Copy the closing run of lines, from the one with "Task: Open browse button next to Järjestelmä" through the last line of the listing, exactly and without any pictures.
BEGIN Data listing
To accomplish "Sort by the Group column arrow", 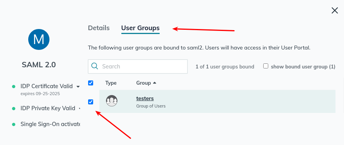I will pyautogui.click(x=155, y=83).
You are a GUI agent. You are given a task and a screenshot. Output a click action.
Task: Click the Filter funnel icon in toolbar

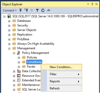coord(37,10)
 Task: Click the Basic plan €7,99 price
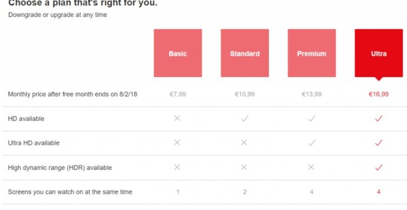(x=177, y=95)
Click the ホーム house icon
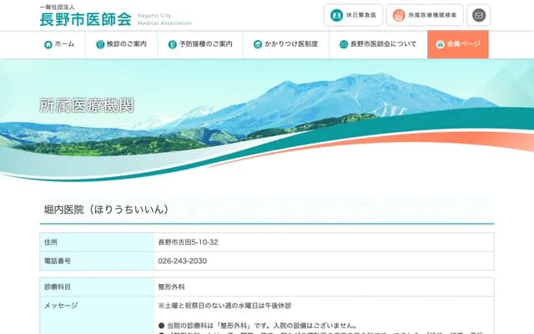The image size is (534, 334). point(48,44)
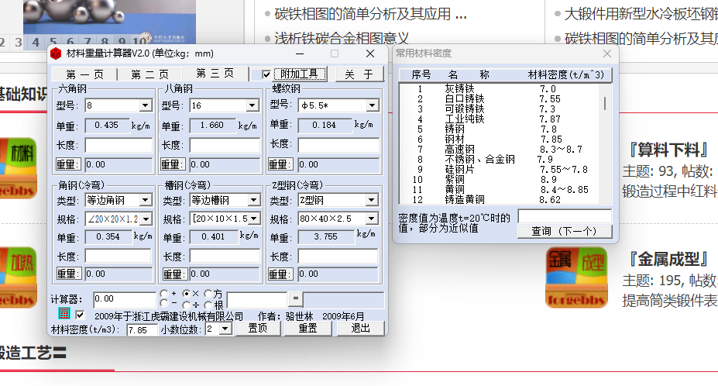
Task: Switch to the 第二页 tab
Action: (x=149, y=74)
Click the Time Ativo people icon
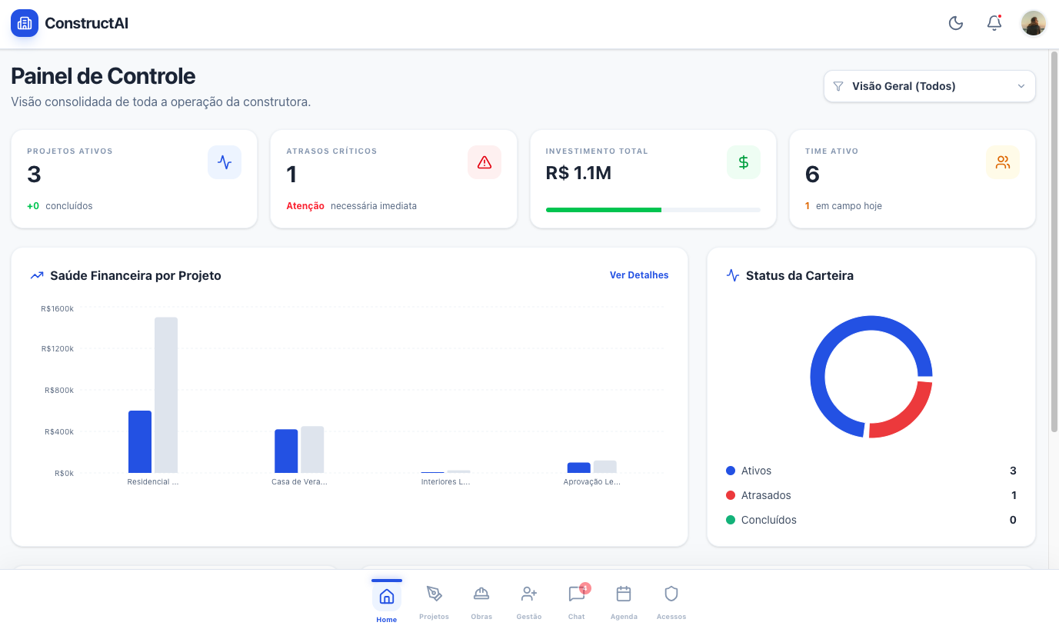This screenshot has width=1059, height=629. click(x=1003, y=162)
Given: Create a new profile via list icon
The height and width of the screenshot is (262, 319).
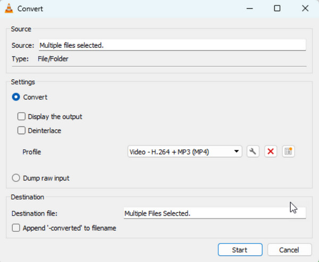Looking at the screenshot, I should (288, 151).
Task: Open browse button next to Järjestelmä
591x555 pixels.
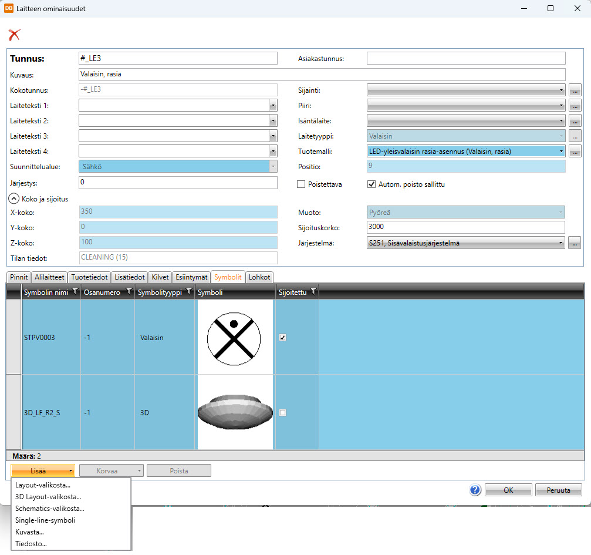Action: tap(575, 243)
END Data listing
■ **Solution to this problem**:
Task: Open browse button next to Järjestelmä
591x555 pixels.
Action: tap(575, 243)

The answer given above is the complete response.